Walking along the coast, we were drugged by some tropical sleepiness that a pleasant breeze brought through the beautiful canopy of trees, from the sea.  The waterfront and its black beaches are the perfect place to enjoy the view of the bay and the sunset.  In the center is Temehea Tohua, home of the ancestor of Queen Vaekehu who was considered to be Taioha’s last ruler.  By marrying another chieftain, she was able to reunite an once divided tribe.  Tohua was a large rectangular platform surrounded by plateaus used for ceremonies and meetings.  The place abounds with several Tiki statues full of fascinating details, big eyes and elongated heads with a mixture of small and enormous bodies.  It could say they looked like aliens.  Looking at such distorted statues, we wondered what the artists of that time wanted to portray?

Not far from the pier, at the top of the hill above the bay, a huge Div Tiki called Tuhiva was built.  Another interesting story twelve meters high that brings together the history of Nuku Hiva.  It used to be the meeting place of local tribes.  In the early 19th century, in the unsuccessful conquest of the South Pacific Empire, the Americans built a small fortress, “Fort Madison,” which was taken over by the French in the mid-century and changed its name to “Fort Collett.” The place was abandoned at the end of the century and left to Tuhiva, the patron of sailors, to welcome them from distant journeys and protects in the Polynesian waters.

The Marquesas are a very proud people, proud of their lives, their culture and history.  Among other things, they express their identity and belonging to these islands through a tattoo which, apart from its mythological meaning, has an aesthetic value and sex appeal.  The word “tattoo” was first used by Captain James Cook and was fascinated by it.  At that time, the tattoo was performed using a coed animal bone that pushed ink under the skin, and outlined different figures on the buttocks, thighs, and back with thin lines.  Today, men and women paint their bodies from head to toe and I strongly believe that most of the tattooed designs are mapped from the parts of the Tiki.  By returning to the pier, we have completed our tour of the city, only thing left was to land in the dingy and get on the boat.  We spent the rest of the day in a very pleasant atmosphere studying the nautical map of Polynesia and the weather conditions.

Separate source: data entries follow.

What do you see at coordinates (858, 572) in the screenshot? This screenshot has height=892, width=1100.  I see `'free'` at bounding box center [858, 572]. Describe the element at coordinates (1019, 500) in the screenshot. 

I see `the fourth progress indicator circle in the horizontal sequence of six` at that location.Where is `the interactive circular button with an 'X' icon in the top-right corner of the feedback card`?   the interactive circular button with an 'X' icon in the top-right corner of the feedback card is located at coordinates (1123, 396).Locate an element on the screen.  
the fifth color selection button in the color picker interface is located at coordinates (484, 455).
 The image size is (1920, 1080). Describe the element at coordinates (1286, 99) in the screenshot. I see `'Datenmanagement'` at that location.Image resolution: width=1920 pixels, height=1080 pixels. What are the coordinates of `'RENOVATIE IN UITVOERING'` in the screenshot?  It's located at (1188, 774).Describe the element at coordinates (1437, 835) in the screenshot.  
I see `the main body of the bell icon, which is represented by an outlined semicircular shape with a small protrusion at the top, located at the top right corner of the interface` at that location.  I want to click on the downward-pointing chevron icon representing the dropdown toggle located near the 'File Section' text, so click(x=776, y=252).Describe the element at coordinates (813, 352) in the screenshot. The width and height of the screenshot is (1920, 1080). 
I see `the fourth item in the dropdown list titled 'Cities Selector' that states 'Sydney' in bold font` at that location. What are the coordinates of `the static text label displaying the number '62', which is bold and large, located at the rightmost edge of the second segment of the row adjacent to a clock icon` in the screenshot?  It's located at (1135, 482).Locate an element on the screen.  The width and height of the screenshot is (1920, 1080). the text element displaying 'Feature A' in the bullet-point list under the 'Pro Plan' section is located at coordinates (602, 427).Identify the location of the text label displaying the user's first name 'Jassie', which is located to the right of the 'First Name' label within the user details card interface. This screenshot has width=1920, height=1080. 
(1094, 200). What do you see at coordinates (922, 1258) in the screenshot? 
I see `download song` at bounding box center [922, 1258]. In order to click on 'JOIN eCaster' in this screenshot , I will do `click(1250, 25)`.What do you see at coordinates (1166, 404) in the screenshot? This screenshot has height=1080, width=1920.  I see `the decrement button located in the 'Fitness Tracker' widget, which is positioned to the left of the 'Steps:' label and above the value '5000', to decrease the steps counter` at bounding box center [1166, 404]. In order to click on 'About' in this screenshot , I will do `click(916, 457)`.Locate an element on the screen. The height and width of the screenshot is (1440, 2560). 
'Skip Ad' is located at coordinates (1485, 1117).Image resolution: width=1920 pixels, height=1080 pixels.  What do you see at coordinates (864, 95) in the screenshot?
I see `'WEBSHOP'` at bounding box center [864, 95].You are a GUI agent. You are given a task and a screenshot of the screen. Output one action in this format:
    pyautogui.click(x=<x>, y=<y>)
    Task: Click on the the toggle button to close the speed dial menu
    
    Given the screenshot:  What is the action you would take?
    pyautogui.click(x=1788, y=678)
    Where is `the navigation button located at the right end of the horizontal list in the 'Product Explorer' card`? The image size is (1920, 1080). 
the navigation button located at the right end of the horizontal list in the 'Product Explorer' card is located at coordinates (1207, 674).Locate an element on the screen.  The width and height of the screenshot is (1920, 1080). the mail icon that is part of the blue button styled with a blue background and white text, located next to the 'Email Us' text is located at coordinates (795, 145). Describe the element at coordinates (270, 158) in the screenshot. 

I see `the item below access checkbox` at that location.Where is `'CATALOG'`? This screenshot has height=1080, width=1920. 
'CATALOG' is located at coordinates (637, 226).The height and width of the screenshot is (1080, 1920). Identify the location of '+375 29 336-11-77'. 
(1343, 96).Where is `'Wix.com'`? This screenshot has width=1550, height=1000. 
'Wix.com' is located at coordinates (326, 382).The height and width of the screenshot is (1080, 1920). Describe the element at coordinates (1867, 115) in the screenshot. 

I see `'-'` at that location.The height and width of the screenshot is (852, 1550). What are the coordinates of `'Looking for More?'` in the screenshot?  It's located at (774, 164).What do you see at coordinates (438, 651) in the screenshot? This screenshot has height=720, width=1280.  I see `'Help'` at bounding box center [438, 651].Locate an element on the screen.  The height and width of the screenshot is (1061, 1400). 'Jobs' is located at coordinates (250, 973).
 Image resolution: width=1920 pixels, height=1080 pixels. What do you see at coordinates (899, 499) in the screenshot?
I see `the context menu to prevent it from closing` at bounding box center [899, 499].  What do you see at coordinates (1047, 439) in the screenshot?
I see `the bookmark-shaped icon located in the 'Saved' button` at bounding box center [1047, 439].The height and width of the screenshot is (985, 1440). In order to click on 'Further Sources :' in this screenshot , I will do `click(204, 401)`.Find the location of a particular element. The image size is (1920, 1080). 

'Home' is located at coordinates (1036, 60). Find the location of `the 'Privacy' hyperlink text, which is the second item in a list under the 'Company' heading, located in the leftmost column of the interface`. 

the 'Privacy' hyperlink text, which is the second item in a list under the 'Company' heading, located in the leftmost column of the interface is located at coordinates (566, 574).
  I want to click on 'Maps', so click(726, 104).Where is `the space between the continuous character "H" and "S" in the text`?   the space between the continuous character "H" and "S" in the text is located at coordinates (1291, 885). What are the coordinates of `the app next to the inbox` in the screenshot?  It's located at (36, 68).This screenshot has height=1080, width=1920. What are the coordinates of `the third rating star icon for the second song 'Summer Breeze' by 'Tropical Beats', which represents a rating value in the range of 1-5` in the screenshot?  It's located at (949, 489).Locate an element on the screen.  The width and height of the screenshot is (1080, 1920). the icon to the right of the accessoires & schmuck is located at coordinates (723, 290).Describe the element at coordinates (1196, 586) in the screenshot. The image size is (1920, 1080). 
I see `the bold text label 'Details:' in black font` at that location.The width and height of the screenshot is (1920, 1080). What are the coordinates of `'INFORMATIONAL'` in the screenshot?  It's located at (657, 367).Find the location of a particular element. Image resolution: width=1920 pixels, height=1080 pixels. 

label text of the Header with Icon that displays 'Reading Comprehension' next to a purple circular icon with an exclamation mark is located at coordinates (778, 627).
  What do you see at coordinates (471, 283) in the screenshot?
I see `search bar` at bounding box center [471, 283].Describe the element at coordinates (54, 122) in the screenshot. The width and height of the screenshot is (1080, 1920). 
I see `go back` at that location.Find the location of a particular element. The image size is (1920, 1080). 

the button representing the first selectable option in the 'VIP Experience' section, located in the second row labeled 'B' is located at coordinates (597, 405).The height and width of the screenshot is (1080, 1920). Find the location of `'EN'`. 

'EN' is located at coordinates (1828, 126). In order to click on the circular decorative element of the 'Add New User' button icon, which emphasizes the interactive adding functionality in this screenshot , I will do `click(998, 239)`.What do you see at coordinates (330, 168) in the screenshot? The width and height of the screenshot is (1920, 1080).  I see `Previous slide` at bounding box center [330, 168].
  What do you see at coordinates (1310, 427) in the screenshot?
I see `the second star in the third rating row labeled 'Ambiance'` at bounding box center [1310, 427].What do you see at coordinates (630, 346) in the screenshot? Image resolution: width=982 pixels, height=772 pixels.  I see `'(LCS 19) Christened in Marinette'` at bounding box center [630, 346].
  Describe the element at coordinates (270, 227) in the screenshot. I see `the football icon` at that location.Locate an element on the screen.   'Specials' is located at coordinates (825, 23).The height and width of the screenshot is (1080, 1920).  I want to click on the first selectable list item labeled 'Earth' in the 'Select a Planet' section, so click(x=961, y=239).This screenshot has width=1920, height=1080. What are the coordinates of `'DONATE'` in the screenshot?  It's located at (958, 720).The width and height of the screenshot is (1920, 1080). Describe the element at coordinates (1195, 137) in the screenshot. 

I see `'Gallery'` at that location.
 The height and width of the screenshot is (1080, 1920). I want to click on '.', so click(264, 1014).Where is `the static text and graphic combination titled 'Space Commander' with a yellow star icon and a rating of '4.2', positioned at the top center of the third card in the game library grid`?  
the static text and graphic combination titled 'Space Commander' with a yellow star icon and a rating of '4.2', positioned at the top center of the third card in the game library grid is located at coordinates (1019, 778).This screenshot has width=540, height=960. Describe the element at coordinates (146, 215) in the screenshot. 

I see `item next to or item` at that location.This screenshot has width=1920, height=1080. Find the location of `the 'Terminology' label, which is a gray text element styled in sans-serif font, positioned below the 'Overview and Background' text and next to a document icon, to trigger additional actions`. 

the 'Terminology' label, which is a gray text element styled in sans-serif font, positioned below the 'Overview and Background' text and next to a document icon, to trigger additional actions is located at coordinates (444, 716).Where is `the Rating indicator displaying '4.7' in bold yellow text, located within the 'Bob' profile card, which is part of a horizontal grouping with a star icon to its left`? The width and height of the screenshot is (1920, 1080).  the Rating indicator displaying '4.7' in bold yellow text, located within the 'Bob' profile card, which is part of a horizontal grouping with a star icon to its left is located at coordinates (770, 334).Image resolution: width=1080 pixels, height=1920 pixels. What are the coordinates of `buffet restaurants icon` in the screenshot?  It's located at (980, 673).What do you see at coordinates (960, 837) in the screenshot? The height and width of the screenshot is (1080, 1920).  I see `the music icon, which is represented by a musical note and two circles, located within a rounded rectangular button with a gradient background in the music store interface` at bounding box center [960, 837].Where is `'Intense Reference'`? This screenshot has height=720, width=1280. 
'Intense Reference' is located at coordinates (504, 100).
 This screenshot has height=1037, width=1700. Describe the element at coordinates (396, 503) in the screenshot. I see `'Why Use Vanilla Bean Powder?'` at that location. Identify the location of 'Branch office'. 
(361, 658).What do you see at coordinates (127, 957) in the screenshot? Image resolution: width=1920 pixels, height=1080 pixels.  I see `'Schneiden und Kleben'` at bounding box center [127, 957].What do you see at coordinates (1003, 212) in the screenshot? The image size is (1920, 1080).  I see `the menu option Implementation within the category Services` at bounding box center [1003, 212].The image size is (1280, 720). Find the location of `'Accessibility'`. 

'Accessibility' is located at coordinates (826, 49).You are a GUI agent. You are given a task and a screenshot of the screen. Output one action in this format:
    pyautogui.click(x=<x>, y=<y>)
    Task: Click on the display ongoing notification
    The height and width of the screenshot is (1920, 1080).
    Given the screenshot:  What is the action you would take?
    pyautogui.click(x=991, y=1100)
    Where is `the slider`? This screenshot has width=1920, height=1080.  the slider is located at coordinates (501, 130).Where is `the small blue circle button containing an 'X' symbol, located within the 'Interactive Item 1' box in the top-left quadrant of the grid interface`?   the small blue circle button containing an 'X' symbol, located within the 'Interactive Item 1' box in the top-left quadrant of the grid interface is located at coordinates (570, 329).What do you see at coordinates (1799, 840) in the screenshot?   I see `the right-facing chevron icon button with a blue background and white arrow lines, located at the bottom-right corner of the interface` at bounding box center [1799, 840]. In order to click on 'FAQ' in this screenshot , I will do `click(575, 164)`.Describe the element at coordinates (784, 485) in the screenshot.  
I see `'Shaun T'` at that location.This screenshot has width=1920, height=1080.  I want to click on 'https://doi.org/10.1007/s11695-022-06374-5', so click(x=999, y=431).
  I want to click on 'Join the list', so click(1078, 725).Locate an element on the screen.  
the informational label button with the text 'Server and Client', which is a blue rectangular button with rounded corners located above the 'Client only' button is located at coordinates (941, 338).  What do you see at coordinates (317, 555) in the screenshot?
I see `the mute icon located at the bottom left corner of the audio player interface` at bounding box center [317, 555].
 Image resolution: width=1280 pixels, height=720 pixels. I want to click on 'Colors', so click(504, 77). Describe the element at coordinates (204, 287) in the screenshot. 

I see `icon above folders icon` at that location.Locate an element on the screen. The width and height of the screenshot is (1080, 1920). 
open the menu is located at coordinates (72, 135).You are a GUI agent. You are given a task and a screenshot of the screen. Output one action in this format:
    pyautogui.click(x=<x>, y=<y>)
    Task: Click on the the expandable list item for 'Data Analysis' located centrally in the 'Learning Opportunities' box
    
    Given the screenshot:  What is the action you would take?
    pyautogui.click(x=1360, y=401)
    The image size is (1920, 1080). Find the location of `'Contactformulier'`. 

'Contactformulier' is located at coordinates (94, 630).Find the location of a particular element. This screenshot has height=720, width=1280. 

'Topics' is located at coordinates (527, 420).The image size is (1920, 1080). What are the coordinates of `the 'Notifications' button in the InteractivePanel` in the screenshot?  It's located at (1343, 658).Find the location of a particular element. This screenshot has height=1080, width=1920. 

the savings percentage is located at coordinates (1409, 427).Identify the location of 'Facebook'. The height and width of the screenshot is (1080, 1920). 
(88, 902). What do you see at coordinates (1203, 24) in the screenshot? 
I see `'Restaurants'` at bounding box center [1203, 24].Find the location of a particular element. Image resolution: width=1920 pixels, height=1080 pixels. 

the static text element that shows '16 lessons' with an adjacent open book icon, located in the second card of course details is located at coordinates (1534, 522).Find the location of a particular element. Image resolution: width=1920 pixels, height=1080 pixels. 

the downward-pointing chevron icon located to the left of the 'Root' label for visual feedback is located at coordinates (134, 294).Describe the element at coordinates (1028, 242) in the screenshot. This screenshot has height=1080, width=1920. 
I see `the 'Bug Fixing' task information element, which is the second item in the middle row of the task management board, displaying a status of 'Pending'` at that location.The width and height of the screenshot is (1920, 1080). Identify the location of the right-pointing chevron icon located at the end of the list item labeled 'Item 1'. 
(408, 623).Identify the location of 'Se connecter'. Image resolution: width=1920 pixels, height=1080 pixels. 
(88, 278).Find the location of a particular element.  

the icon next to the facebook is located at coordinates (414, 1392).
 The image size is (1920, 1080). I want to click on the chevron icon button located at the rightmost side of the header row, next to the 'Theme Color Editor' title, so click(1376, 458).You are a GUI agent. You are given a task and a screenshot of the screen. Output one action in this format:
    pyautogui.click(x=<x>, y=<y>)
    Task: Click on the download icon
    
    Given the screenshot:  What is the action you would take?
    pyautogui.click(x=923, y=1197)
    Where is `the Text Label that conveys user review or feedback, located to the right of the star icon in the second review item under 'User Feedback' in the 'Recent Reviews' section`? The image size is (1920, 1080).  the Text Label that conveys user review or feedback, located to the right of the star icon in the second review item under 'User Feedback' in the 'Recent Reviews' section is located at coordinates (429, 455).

 The shopping we went to do on that rainy Saturday morning, was more than theatrical, and especially on our way back when we were returning to the dock with our hands full of bags and when heavy rain it simply coming down on us.   In vain we tried to take shelter in a cafe full of people.  It seemed like it was going to be raining forever, so we decided to go back to the pile of groceries that remained lying near the ladders.  Actually, we did not care any more cause we were soaked to bare skin.  The clothes on us had stuck to us like foil around sandwiches, and we looked like soggy rats.  We were no longer sure, whether tears ran down our faces of laughter or drops of rain.  Anyway, Peter climbed down to the dingy, while I had handed him down the bags of food with a rope. What are Romeo and Juliet in comparison with this our romance, I believe we overshadowed Shakespeare and branched ivy.  Swamped with things with the loud laughter and the sound of the little motor, we defied the raindrops and slowly approached Meermowe.

The usual meeting of all participants of the regatta and ARC was scheduled that afternoon at about five o’clock in the Great Hall where we were introduced to the map and all the details regarding our further journey to Tahiti.  A festive dinner with several types of Polynesian dishes and traditional dances were part of the rich organization of our hosts.

And lastly, there is nothing left for me then to leave you with this photo of the rooster as the star of this post, because they are arguably the main musical instruments of the entire archipelago.  On Sunday morning at about ten o’clock we left Nuku Hiva as well as the Marquesana Gardens, and with full lungs sailed towards the Tuamatu Islands.